• **DIRECTIVE**:
Count the lines in the data below that contain the string "bookmark". Reply with only the number.

***

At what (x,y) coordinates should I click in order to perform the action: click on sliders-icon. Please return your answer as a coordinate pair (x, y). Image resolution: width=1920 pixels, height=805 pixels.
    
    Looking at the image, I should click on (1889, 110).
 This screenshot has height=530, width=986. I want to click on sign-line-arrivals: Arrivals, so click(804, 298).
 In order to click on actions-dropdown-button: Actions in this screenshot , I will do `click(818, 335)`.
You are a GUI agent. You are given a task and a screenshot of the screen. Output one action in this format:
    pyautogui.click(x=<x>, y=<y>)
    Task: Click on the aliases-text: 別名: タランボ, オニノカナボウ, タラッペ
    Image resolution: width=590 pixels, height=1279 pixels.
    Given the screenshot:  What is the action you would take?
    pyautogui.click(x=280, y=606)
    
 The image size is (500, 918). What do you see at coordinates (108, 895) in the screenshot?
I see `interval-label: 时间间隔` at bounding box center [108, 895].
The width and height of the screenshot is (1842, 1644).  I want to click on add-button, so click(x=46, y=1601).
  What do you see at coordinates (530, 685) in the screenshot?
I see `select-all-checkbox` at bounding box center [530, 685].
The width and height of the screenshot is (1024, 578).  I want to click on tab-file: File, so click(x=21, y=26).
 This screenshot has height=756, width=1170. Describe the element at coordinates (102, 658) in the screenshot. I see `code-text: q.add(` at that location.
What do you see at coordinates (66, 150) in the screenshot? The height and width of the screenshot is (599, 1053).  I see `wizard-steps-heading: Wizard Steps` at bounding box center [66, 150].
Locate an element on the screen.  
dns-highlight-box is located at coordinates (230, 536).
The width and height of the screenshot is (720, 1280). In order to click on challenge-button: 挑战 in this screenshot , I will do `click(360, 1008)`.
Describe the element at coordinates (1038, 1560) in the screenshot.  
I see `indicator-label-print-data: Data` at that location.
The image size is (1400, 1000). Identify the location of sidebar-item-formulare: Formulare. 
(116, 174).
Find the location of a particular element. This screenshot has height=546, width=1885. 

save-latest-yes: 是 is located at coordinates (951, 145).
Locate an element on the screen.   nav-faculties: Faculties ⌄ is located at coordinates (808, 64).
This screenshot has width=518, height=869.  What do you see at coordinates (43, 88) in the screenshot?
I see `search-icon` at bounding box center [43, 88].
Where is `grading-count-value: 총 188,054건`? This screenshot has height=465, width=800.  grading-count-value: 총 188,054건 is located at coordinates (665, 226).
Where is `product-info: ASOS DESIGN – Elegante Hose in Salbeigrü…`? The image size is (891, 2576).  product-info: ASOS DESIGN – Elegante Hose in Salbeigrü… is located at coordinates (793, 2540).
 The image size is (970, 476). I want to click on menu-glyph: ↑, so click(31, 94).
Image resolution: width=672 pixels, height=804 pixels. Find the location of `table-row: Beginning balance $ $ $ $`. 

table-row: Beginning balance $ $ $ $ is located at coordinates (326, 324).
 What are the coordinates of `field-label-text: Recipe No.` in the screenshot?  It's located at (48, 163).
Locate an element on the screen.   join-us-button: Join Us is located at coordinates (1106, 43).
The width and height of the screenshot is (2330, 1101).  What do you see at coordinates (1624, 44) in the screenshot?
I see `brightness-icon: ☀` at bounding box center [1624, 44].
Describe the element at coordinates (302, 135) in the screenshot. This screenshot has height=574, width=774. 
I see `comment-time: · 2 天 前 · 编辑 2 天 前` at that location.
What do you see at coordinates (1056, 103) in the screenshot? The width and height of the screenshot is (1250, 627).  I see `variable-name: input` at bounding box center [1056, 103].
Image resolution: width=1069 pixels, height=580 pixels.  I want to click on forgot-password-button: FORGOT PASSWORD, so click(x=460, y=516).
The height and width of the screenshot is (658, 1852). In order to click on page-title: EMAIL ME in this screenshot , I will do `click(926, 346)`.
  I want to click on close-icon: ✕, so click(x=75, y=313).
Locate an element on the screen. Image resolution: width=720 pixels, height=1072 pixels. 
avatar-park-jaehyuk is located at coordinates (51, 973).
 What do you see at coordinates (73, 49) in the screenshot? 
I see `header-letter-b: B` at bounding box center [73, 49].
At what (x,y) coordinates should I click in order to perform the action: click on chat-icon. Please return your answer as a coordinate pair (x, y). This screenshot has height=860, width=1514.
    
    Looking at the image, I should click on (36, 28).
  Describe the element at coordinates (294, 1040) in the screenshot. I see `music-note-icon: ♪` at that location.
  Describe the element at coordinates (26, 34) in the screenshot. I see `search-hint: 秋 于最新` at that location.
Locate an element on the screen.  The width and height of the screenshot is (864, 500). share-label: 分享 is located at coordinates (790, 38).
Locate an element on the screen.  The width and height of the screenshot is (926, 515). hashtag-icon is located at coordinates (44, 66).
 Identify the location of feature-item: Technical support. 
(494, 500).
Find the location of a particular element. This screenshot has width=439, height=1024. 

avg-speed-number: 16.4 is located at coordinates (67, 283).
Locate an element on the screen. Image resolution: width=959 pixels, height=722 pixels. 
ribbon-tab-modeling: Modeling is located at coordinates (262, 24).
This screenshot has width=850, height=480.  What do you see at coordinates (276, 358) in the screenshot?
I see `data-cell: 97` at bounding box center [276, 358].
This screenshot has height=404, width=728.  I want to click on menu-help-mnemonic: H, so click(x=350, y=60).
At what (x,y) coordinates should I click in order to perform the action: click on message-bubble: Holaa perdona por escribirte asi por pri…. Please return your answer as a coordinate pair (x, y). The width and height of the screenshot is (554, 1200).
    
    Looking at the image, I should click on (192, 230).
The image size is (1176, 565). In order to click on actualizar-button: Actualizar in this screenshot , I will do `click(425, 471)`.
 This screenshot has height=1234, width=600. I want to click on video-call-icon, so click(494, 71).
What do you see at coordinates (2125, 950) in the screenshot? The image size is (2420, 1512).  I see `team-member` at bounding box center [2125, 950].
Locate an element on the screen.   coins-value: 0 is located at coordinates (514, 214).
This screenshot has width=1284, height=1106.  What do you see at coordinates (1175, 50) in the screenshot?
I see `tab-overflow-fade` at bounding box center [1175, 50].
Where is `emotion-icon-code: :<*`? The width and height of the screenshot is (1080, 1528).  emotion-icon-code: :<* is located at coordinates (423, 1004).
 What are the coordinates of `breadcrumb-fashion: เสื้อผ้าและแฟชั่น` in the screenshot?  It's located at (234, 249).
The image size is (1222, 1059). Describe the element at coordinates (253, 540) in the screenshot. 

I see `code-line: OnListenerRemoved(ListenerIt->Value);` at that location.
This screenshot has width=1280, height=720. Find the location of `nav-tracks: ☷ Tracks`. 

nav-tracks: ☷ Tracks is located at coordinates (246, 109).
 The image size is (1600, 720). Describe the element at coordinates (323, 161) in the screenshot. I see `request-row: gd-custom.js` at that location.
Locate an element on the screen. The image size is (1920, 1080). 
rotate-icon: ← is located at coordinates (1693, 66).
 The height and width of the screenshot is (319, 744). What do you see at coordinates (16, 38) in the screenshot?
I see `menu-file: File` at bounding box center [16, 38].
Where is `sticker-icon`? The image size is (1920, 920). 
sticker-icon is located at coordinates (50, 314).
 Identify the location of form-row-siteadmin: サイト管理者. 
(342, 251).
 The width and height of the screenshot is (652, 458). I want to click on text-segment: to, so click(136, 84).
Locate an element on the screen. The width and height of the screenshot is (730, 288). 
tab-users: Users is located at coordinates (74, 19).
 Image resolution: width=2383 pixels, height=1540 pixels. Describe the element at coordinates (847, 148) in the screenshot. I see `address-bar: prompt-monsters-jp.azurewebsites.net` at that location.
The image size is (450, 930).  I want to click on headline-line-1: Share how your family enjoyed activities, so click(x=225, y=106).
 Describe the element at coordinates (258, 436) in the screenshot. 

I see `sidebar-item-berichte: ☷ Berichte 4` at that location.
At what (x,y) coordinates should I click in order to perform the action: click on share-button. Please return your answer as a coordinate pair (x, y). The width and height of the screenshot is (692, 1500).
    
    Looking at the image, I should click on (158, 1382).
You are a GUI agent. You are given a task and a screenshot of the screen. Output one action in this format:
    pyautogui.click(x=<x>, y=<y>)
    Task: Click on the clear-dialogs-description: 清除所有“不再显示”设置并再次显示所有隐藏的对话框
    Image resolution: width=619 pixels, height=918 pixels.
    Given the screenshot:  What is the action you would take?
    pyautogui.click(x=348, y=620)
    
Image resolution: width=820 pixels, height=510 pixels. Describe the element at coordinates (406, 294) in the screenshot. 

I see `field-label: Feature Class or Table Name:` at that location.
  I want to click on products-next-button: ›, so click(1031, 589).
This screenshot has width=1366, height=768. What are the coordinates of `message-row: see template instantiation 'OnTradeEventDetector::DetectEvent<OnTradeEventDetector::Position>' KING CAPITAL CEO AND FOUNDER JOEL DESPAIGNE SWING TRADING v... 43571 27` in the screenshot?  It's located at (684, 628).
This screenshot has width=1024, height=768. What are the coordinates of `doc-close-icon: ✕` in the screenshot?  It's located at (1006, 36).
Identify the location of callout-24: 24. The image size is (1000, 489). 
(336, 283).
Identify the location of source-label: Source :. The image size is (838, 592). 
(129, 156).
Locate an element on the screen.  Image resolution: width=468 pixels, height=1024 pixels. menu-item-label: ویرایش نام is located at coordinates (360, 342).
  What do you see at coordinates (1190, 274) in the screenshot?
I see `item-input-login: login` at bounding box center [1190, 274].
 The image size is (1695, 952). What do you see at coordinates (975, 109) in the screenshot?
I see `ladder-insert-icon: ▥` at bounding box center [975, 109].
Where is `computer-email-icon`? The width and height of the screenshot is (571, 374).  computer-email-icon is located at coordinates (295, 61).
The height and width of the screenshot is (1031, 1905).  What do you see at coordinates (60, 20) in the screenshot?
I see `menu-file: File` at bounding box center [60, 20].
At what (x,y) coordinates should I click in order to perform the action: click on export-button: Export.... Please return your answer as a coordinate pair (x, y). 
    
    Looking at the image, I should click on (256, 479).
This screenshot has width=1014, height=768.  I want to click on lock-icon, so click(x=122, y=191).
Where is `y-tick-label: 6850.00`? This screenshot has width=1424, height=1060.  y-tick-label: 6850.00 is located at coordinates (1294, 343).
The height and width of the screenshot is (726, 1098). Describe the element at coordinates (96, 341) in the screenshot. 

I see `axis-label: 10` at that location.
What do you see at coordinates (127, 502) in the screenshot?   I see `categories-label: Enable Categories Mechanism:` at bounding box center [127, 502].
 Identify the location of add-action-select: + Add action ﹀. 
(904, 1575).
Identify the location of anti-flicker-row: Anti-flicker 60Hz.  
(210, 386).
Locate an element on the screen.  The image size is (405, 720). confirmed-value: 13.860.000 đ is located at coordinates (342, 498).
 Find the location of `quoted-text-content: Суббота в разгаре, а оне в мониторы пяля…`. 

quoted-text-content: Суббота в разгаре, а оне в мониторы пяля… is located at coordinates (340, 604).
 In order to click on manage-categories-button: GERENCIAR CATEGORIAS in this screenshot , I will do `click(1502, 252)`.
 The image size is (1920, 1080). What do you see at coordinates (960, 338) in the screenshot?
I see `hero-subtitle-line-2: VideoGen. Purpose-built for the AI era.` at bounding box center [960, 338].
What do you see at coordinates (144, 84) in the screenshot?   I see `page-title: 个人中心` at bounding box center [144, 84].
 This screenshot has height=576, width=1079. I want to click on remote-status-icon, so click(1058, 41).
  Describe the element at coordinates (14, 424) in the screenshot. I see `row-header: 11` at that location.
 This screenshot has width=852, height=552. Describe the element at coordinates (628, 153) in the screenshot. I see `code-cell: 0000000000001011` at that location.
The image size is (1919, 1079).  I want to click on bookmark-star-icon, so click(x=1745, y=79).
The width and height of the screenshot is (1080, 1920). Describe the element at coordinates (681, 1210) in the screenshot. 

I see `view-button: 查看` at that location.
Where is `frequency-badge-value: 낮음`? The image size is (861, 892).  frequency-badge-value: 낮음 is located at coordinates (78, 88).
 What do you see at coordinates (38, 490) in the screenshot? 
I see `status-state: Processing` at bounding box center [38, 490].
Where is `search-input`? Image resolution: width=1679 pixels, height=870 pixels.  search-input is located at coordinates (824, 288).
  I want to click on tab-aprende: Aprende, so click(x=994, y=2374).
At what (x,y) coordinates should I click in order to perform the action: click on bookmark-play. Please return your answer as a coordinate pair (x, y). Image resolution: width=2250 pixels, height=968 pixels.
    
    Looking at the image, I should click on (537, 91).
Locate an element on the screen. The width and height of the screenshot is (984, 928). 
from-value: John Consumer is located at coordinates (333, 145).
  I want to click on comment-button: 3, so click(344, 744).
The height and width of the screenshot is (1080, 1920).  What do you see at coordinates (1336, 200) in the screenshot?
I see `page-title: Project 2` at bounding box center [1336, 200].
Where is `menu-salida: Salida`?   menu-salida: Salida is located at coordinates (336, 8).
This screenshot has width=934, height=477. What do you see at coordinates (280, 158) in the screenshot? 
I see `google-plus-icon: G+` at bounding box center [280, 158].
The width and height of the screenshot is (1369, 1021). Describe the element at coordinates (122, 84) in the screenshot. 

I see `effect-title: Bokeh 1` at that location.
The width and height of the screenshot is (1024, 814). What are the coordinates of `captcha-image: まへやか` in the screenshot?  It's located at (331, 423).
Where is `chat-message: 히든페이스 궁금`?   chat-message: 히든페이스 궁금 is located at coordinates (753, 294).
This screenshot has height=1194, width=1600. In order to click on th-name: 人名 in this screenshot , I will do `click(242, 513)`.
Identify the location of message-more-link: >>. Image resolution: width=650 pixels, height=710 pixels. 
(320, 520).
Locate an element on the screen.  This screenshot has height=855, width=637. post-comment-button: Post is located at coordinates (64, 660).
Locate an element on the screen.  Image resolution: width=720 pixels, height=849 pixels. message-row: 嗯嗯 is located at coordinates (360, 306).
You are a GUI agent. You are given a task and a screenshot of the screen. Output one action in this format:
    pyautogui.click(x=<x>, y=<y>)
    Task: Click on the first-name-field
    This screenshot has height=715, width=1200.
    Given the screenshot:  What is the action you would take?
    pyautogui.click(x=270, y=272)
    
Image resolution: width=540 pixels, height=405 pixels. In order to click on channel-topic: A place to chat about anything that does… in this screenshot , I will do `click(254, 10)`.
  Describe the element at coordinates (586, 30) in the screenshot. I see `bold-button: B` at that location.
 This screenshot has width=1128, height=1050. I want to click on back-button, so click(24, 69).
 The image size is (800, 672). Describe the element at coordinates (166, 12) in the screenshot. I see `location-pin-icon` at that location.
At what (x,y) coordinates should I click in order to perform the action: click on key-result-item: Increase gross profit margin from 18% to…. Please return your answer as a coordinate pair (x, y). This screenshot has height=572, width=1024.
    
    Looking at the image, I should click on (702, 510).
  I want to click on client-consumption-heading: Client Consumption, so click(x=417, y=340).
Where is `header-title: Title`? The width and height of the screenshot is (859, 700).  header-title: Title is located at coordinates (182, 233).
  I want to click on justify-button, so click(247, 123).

***

• **COMPLETED EXERCISE**:
2